Se una quindicina d’anni fa destava stupore che una star come Michael Jackson indossasse la mascherina come cifra stilistica vagamente ipocondriaca, oggi ci si è arresi a rendere la propria identità flessibile, ad accettare tutte le maschere che, di volta in volta, vogliamo o siamo costretti ad indossare.

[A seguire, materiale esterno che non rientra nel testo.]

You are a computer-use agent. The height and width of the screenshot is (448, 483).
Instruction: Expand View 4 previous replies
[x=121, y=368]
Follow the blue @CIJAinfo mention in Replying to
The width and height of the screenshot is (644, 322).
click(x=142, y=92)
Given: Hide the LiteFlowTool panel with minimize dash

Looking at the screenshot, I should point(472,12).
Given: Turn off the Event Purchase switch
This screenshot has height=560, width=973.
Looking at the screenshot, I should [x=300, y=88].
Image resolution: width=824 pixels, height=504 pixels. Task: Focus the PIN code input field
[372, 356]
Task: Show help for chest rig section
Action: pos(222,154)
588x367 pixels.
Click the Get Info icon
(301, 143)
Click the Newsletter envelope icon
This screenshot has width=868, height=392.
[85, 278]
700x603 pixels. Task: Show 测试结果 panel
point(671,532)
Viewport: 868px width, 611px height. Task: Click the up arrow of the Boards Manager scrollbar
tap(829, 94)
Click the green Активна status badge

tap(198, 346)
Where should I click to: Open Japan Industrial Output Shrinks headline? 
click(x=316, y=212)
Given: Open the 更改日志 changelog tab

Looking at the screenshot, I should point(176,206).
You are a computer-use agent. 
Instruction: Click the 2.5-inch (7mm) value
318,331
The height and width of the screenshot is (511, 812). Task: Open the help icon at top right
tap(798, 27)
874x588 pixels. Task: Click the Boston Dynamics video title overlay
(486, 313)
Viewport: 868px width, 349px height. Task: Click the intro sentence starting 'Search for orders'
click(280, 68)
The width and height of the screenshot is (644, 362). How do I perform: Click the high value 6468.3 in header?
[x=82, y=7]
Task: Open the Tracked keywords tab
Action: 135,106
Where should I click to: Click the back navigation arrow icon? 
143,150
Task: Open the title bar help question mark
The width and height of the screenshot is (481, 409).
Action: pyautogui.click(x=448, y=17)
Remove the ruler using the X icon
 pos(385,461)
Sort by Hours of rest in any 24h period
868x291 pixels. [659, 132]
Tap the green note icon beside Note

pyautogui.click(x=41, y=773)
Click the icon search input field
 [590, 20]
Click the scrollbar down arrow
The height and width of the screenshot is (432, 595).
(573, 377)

L’ultimo dei problemi sembra essere quindi l’obbligo di indossare una mascherina reale, promossa a gadget firmato o declinata in fantasiose divagazioni che ne stemperino la drammaticità. Una mutazione genetica è avvenuta.

James Ensor, pittore e incisore belga, ha anticipato le tendenze moderne e la società di massa. Nelle maschere, suo tema prediletto, mirava a ritrarre il volto grottesco dell’umanità. Le sue maschere perturbanti e colorate, ridotte ai minimi termini nella loro rappresentazione fino ad assumere a volte la forma scarnificata del teschio, non celano, ma anzi rivelano, la peculiare e alienante ferocia di ognuno.

Ensor ci offre l’immagine di un mondo dove tutto è dubbio ed angoscia. L’individuo sparisce di fronte alla collettività che, per l’artista, corrisponde all’atto di assumere una maschera la quale, a sua volta, non può esistere in solitudine, ma richiede che venga assunta da molte persone capaci di essere coese e di trovare così un destino comune.

Ensor dipinse, almeno tre decenni prima che se ne sentisse l’eco, l’avanzata dei totalitarismi; rappresentò la società, omologata e massificata, prima che esistessero radio e televisione; disse con i pennelli quel che poi avrebbero scritto Pasolini e Josè Ortega Y Gassett.

La mascherina è il segno iconico di questo tempo sospeso: traspone l’individuo in una dimensione simbolica collettiva, quel nesso di relazioni che lo trascende.

Una barriera frapposta tra il mondo e il soggetto, che si somma al distanziamento fisico ed in silenzio pare chiedere con gli occhi, recuperare la domanda “chi siamo?”

Dietro ogni maschera c’è un altro che resta, paziente, ad aspettare la risposta.